• TO DO: When copying the listing below, skip every picture and repeat exactly the lines from the first one through the line that contains "Task: Click into".

• DATASET RECORDS:
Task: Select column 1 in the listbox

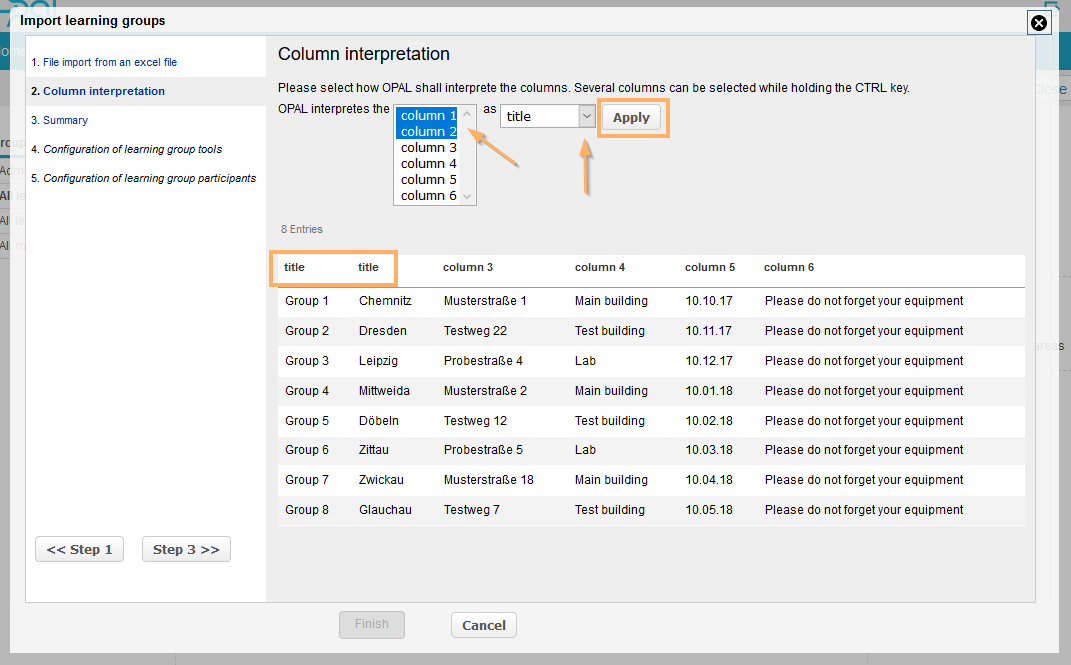Action: tap(428, 116)
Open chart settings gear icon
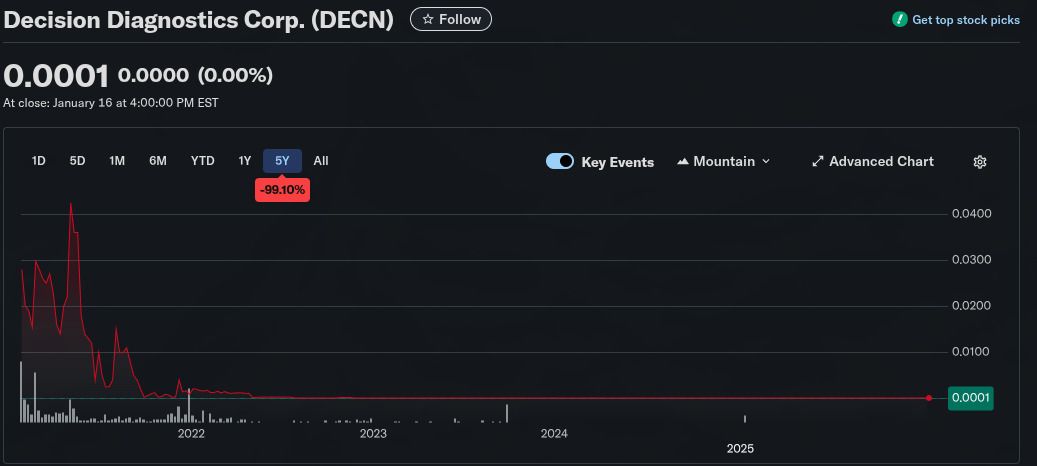The width and height of the screenshot is (1037, 466). coord(980,162)
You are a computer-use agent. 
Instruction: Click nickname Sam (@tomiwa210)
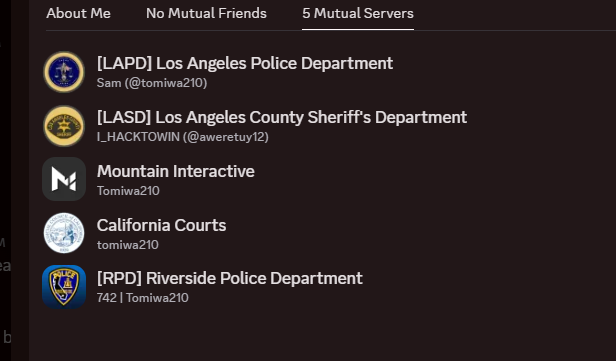tap(152, 83)
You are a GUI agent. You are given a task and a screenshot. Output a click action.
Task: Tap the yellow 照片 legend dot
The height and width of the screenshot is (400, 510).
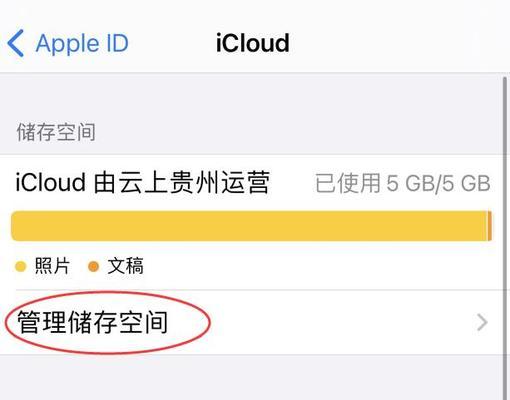pyautogui.click(x=21, y=267)
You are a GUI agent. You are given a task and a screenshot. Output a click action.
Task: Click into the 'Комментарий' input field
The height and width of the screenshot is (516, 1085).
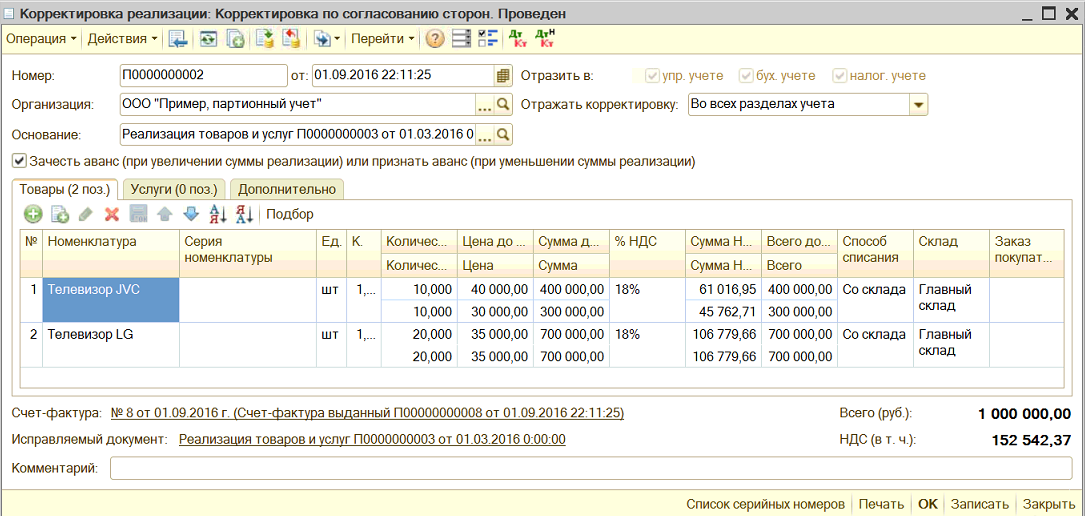click(590, 468)
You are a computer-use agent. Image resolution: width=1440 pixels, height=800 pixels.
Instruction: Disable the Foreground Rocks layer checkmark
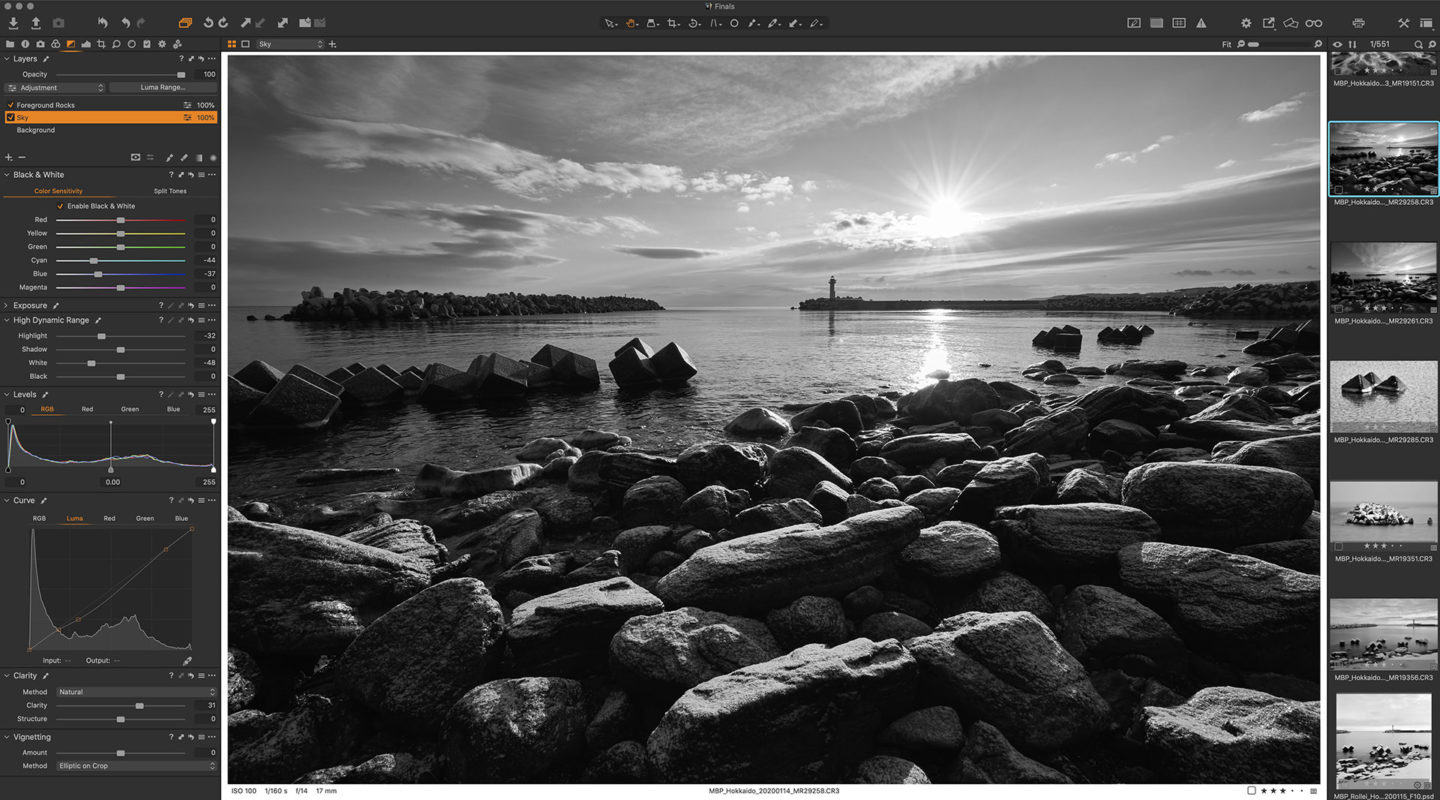(x=10, y=105)
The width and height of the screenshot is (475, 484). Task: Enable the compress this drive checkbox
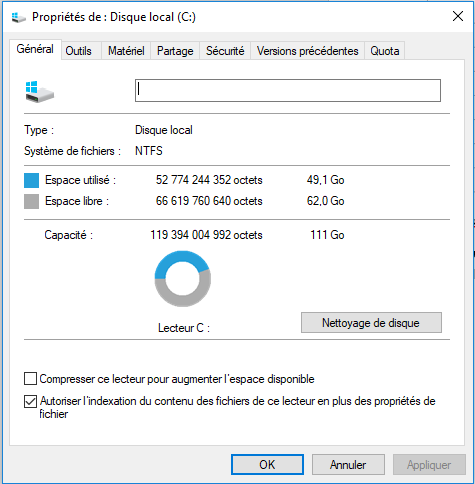click(x=30, y=379)
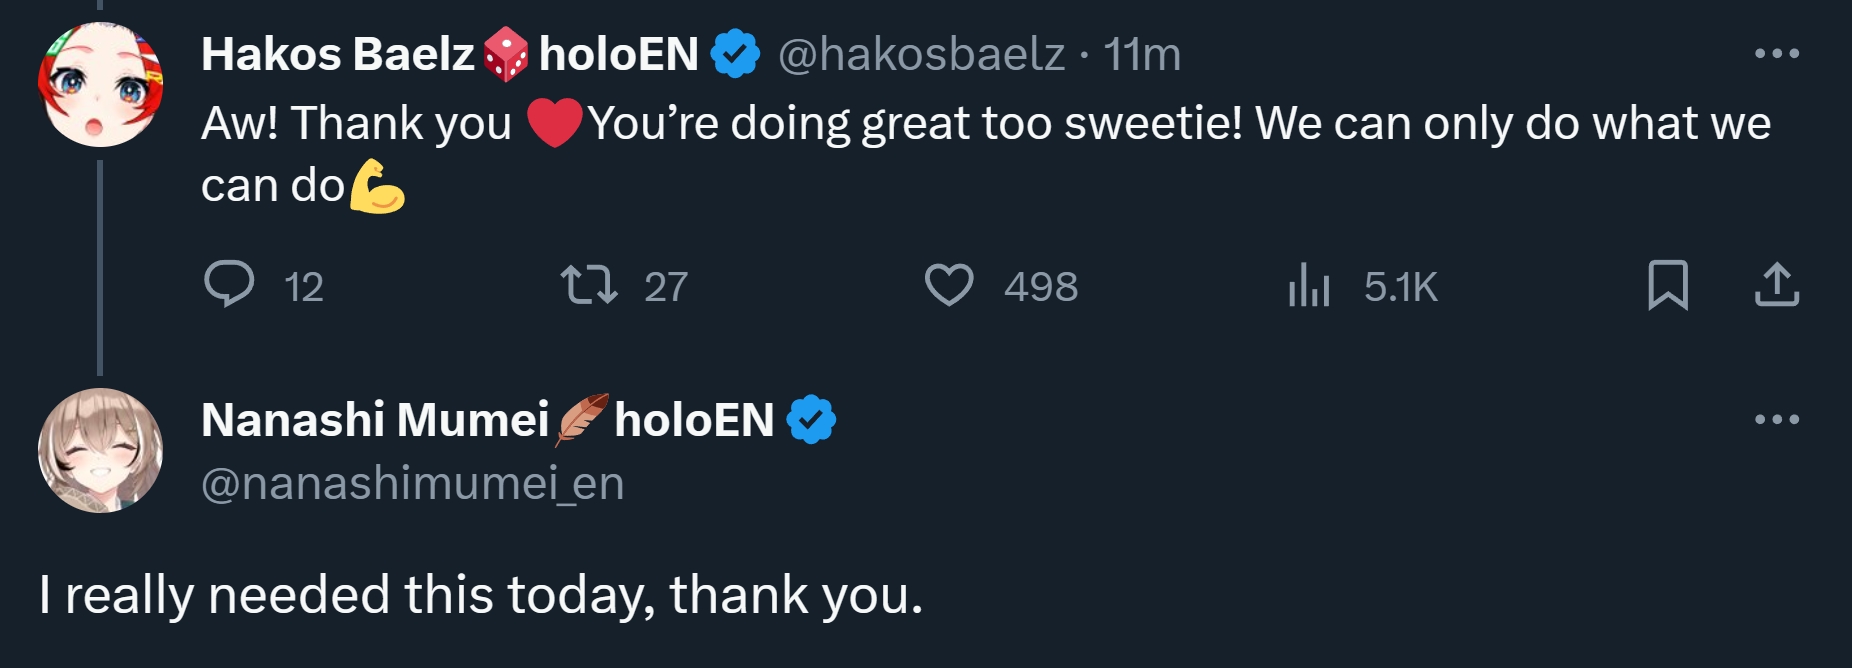Click the 11m timestamp link
Screen dimensions: 1852x668
pos(1142,54)
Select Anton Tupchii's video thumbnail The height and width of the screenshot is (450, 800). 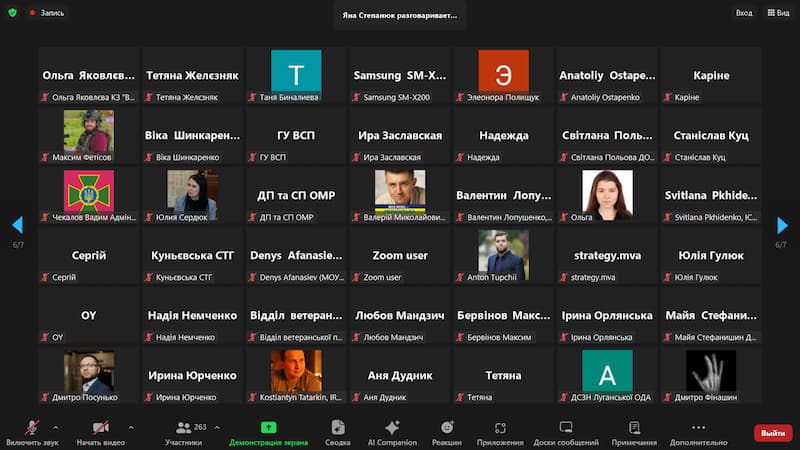point(503,255)
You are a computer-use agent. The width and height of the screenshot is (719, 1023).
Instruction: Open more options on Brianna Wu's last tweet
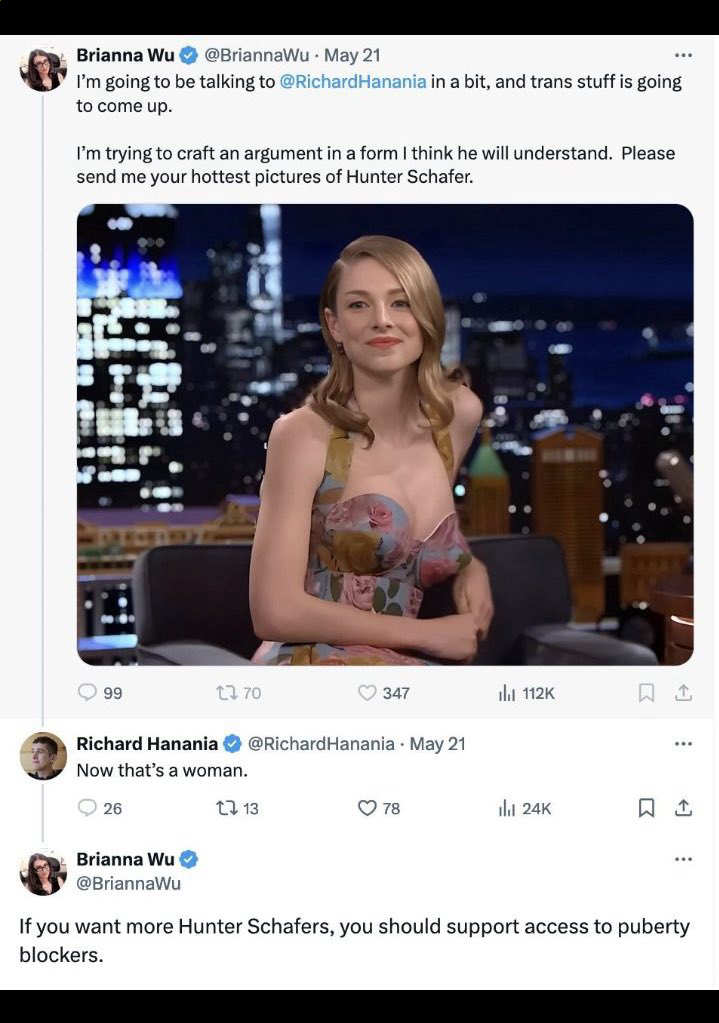683,859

• RESULT FOR THIS EXERCISE:
Task: Select column 1 in the listbox

Action: tap(428, 116)
Open chart settings gear icon
The width and height of the screenshot is (1037, 466). coord(980,162)
You are a computer-use agent. 
Instruction: Click nickname Sam (@tomiwa210)
tap(152, 83)
You are a GUI agent. You are given a task and a screenshot. Output a click action.
Task: Tap the yellow 照片 legend dot
The height and width of the screenshot is (400, 510).
pyautogui.click(x=21, y=267)
You are a GUI agent. You are given a task and a screenshot. Output a click action.
Task: Click into the 'Комментарий' input field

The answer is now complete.